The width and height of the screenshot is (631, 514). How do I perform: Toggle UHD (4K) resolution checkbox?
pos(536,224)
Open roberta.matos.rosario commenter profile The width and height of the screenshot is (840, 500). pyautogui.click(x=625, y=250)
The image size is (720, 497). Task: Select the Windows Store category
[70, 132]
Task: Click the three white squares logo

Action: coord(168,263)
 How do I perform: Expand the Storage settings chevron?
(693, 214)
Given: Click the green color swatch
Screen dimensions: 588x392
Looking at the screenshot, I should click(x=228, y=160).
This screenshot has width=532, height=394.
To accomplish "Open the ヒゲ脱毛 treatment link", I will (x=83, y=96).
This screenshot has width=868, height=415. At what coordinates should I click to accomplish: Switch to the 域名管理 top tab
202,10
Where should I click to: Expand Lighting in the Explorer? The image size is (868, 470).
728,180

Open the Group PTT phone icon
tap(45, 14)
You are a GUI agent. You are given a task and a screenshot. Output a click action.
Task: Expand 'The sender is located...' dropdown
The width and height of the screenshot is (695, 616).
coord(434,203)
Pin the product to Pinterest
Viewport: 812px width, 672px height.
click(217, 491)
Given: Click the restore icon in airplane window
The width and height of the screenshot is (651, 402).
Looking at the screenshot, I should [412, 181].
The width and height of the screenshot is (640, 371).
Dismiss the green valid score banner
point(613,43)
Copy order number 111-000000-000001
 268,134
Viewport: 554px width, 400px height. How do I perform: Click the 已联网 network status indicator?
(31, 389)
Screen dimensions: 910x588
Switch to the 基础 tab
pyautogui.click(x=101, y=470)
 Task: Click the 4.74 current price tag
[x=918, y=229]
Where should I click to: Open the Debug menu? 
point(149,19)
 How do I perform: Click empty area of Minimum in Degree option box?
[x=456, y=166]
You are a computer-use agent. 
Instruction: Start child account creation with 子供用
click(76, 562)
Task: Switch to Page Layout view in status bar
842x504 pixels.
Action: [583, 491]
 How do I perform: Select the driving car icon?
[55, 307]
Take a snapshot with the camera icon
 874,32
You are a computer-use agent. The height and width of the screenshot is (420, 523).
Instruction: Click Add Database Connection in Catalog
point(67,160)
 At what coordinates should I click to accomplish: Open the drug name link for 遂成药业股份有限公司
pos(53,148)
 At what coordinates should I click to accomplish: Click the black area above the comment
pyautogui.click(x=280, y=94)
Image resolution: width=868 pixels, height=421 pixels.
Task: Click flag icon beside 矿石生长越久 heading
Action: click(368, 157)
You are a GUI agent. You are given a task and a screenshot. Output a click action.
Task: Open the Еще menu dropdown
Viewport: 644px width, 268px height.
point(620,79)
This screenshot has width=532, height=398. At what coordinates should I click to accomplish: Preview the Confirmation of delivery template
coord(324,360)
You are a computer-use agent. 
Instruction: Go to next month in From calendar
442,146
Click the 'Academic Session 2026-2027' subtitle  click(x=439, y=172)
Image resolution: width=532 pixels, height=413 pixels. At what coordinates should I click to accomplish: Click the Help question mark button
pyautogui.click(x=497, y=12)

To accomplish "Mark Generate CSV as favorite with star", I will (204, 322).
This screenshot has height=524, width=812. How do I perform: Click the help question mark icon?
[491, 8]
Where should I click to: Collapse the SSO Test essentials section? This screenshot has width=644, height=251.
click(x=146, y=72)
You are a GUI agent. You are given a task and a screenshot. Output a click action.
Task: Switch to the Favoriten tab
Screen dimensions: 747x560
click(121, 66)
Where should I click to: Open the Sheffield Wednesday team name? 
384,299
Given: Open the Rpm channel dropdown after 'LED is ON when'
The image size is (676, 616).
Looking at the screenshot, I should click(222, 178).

........

▶ _Work to complete_
After counting the lines of the records above that hold the word "dropdown", give the total and nothing else.

▶ _Solution_
3